* **WHAT IS REQUIRED**
Copy every line that holds the string "agent" from the data below.

* **SOURCE RECORDS**
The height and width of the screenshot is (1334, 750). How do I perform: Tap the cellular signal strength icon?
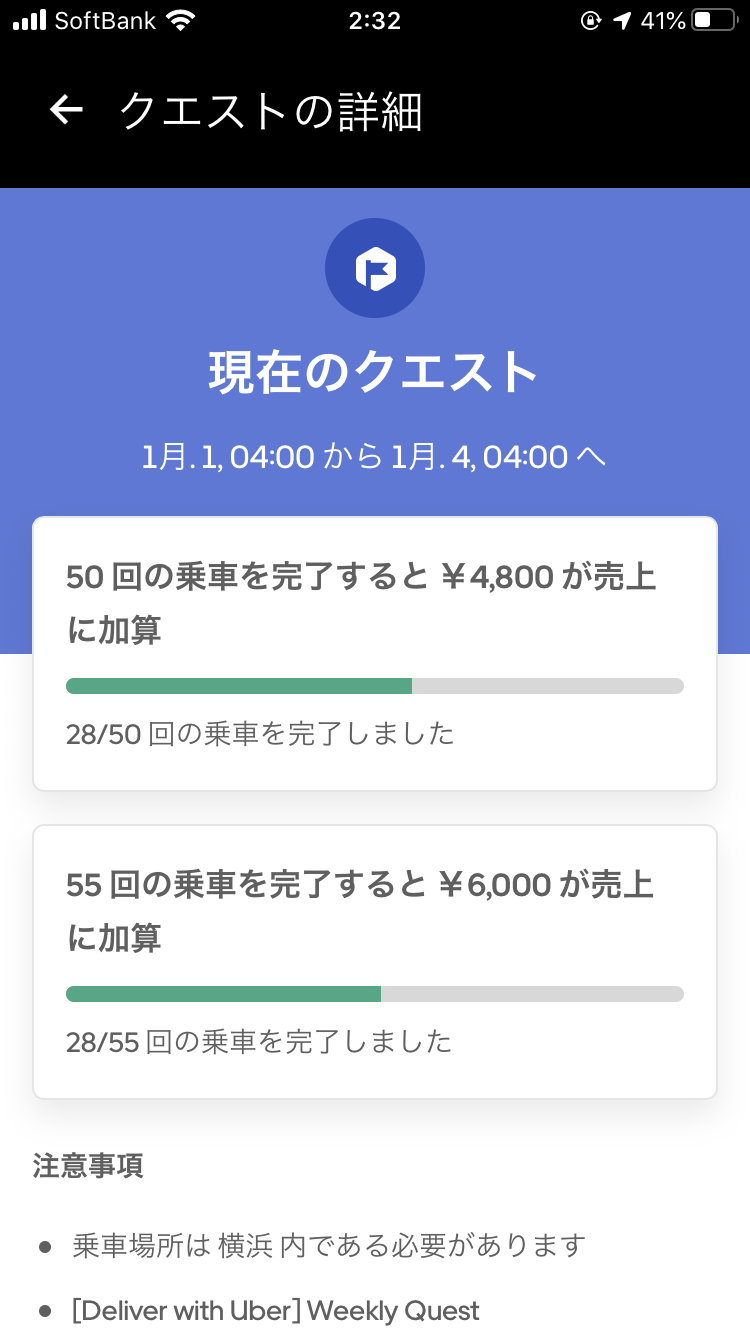pyautogui.click(x=30, y=21)
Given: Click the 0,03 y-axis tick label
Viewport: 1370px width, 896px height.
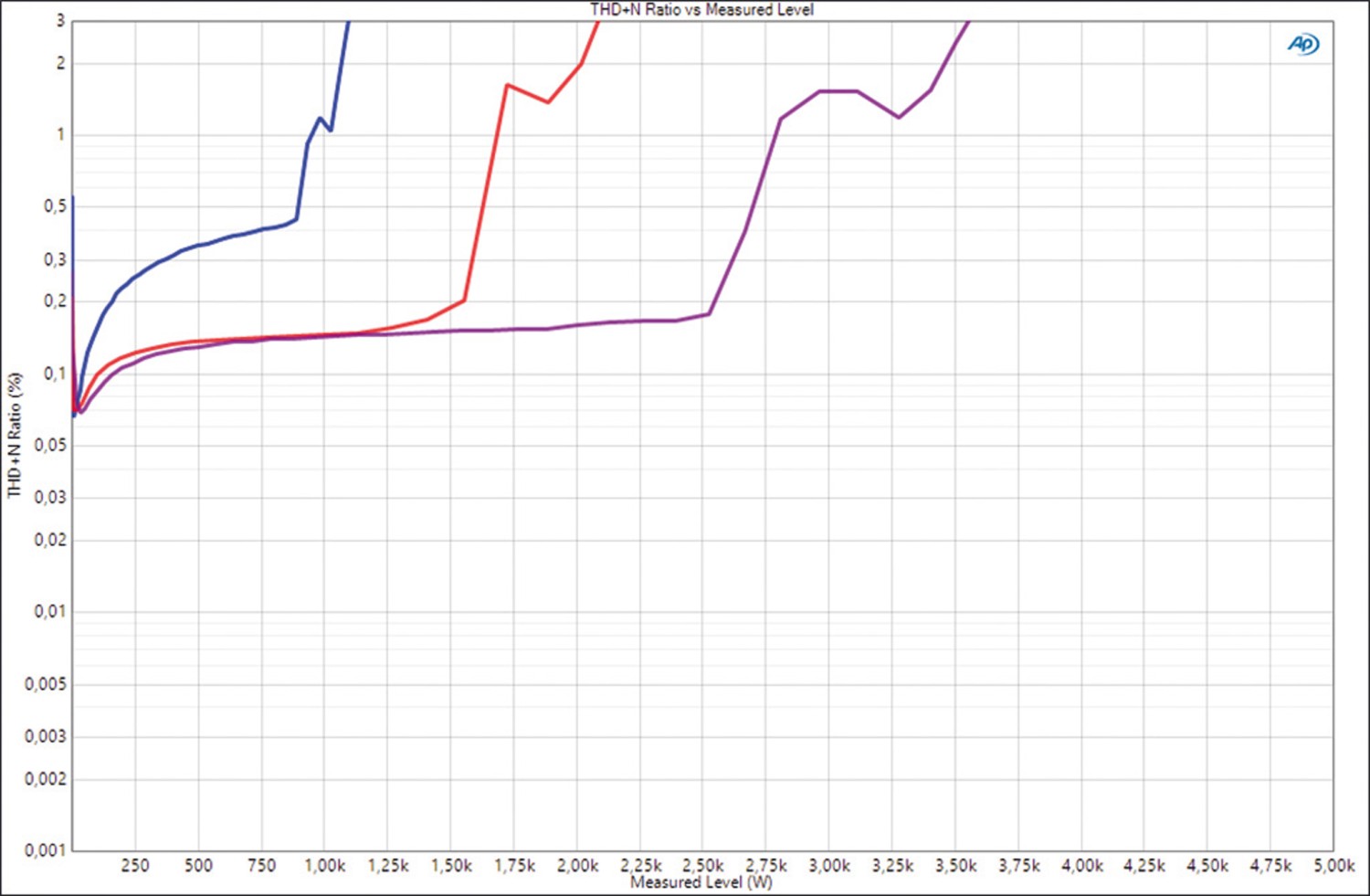Looking at the screenshot, I should [x=49, y=497].
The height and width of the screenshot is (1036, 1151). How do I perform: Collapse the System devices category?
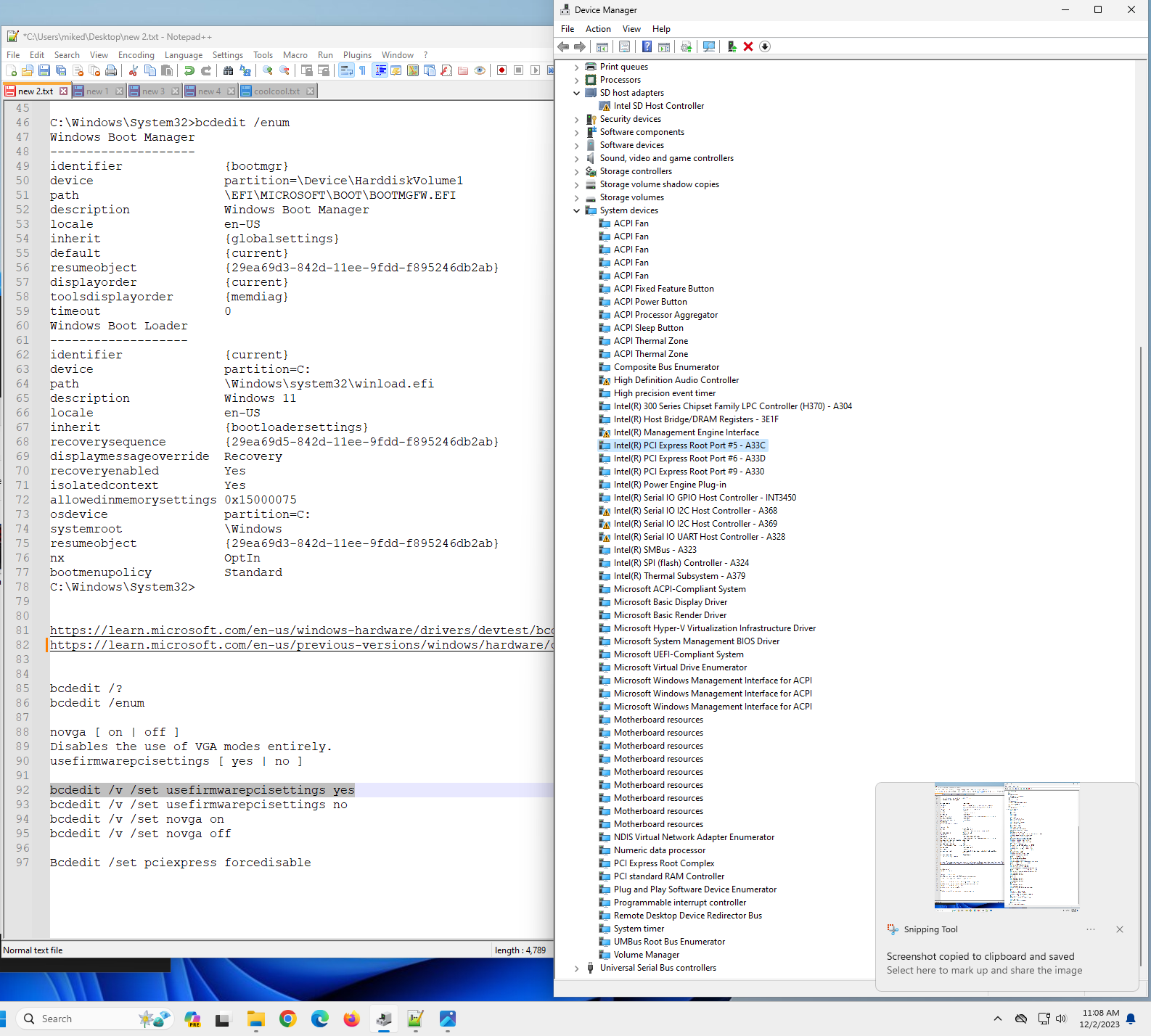(577, 210)
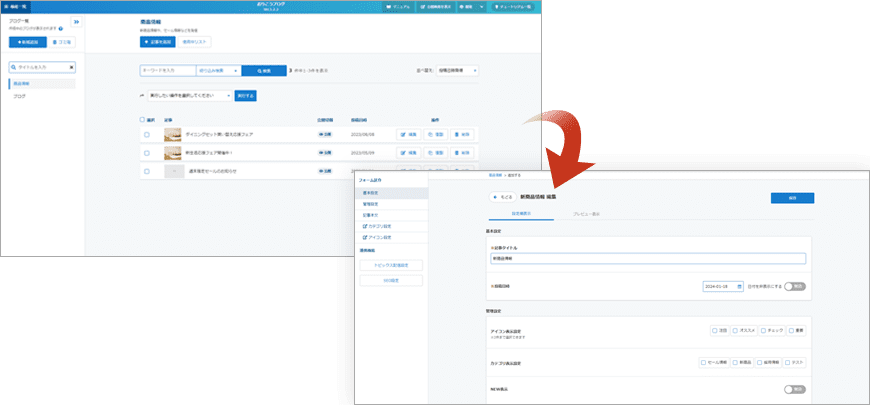Select ブログ in the left sidebar list
Screen dimensions: 870x405
[20, 97]
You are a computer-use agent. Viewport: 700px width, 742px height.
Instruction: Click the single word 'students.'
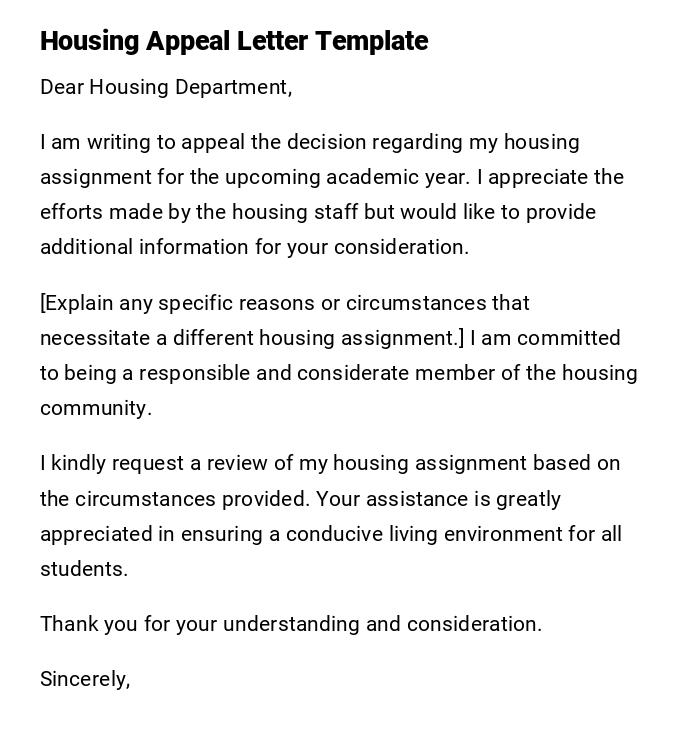(84, 569)
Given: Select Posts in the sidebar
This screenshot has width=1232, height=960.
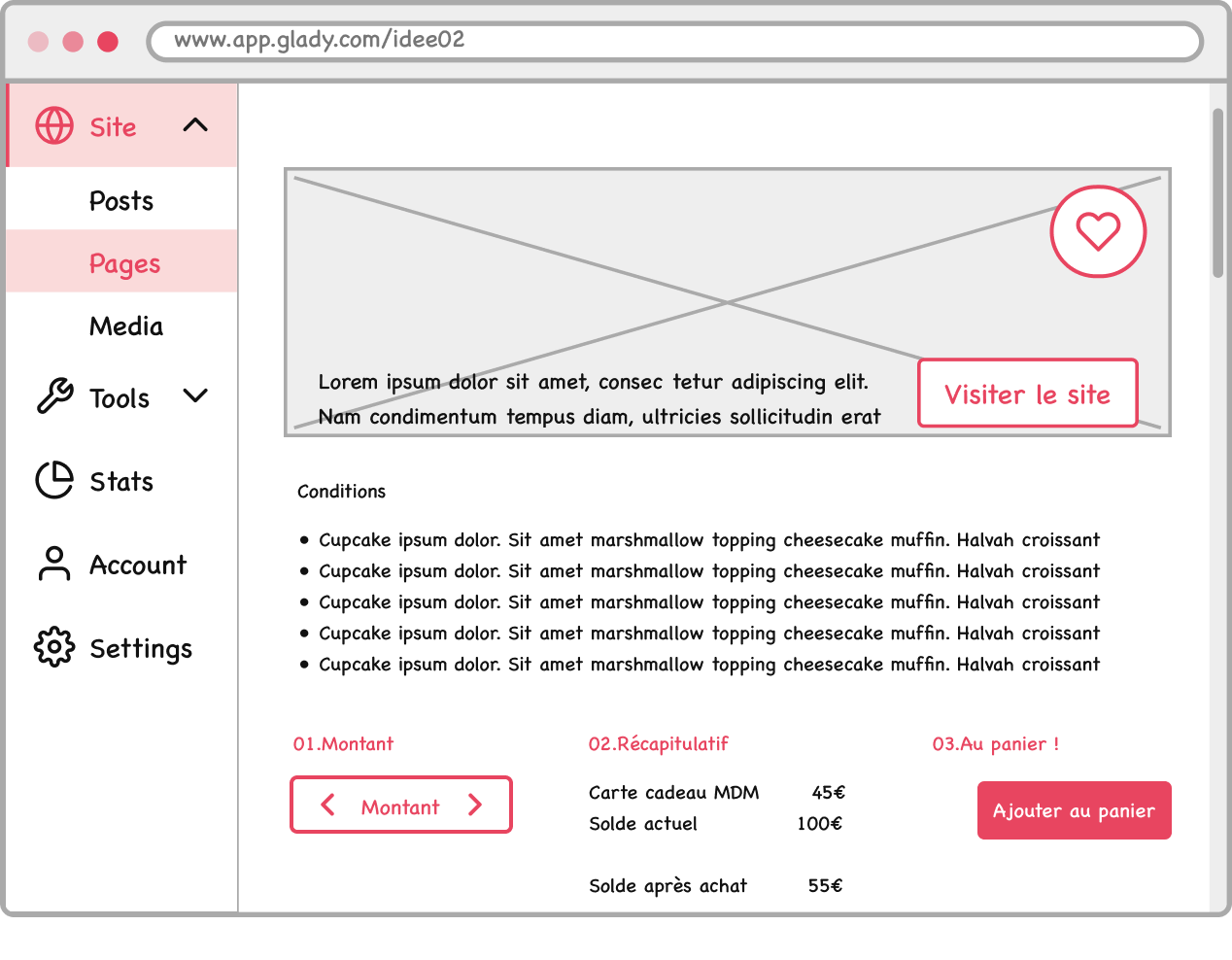Looking at the screenshot, I should (x=120, y=200).
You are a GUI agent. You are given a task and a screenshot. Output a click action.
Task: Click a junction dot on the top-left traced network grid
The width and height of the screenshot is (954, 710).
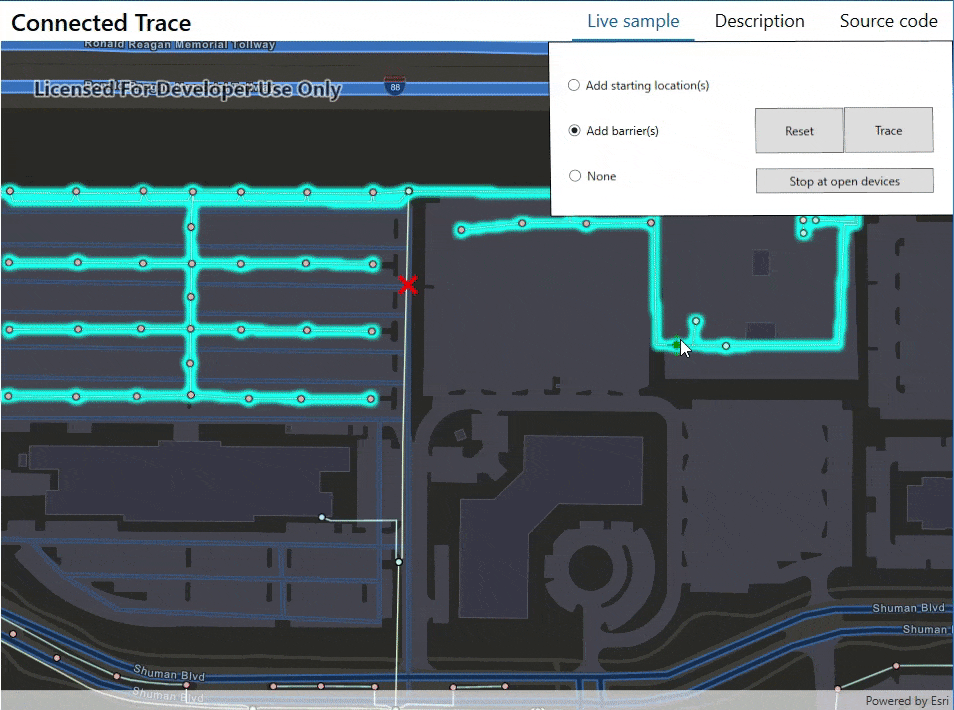pos(191,262)
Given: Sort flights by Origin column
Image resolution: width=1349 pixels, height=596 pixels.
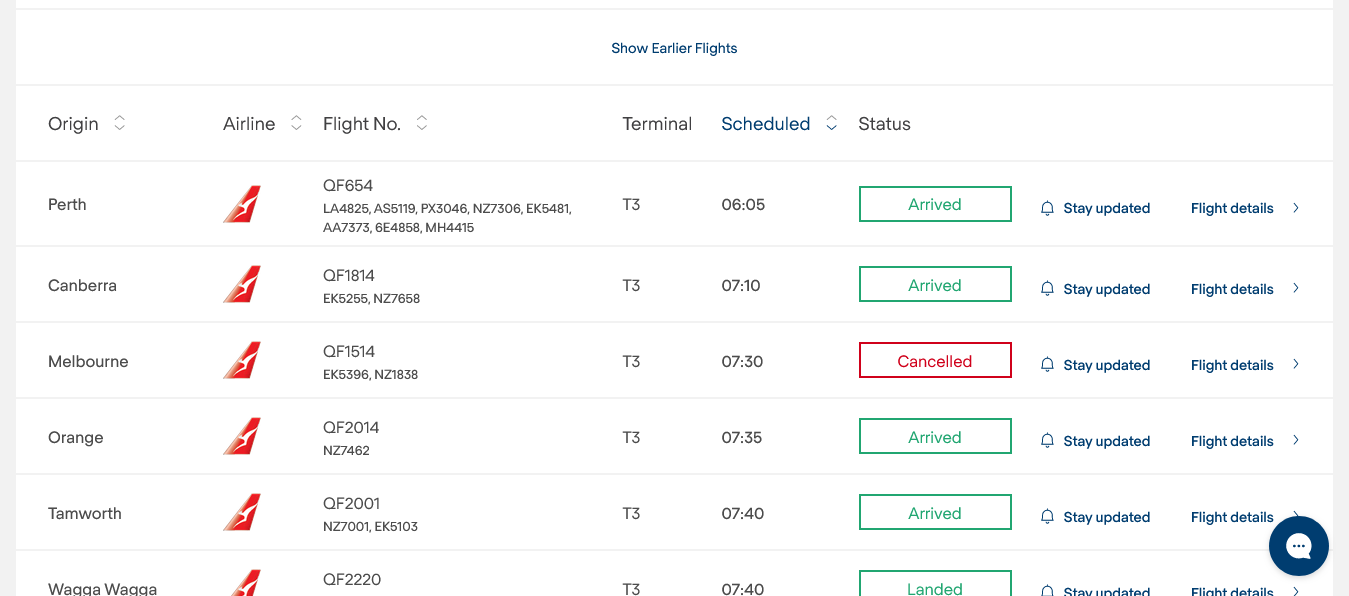Looking at the screenshot, I should point(119,123).
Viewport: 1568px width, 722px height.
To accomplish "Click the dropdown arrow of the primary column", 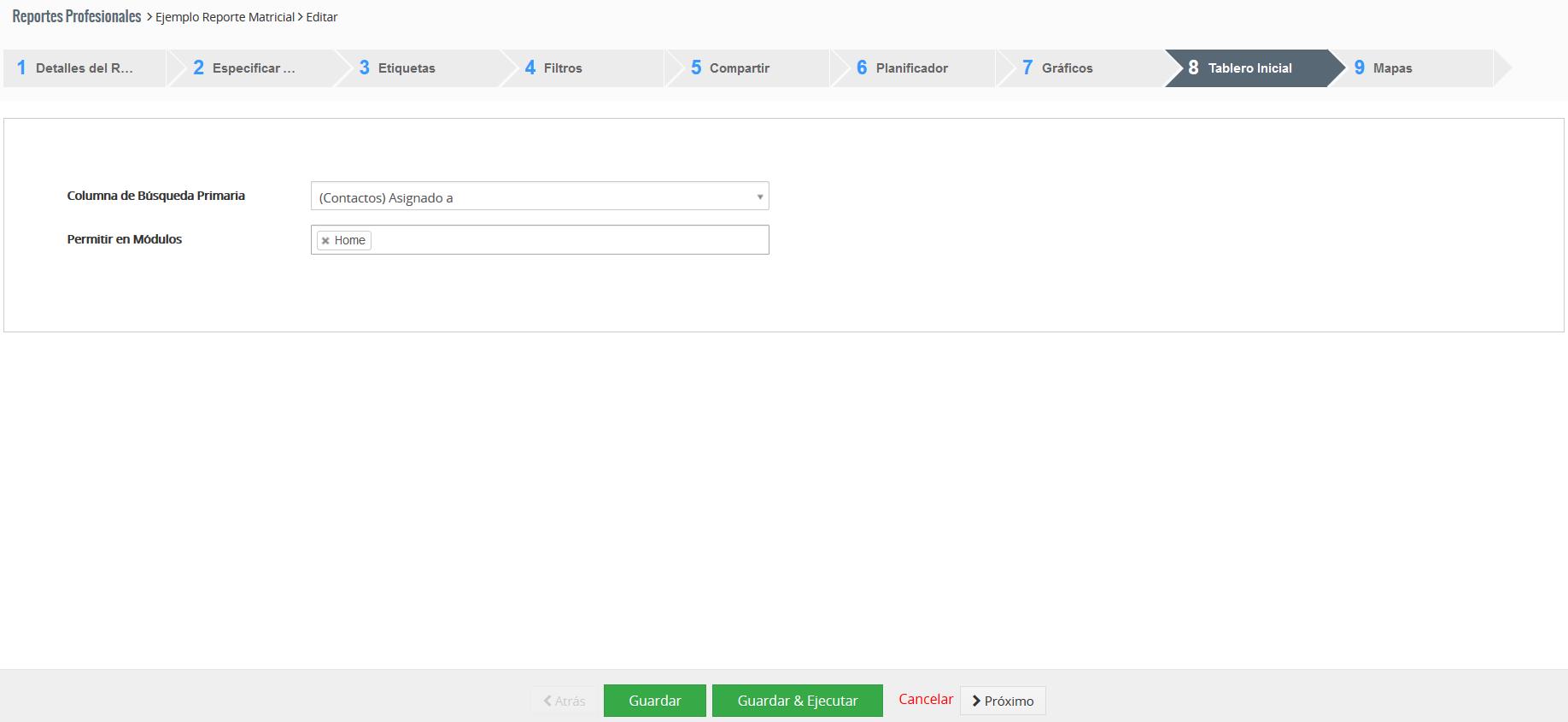I will (759, 197).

* **RESULT OF THIS TASK**
You are a computer-use agent. Viewport: 700px width, 742px height.
You are a GUI agent. You are given a task and a screenshot. Output a click action.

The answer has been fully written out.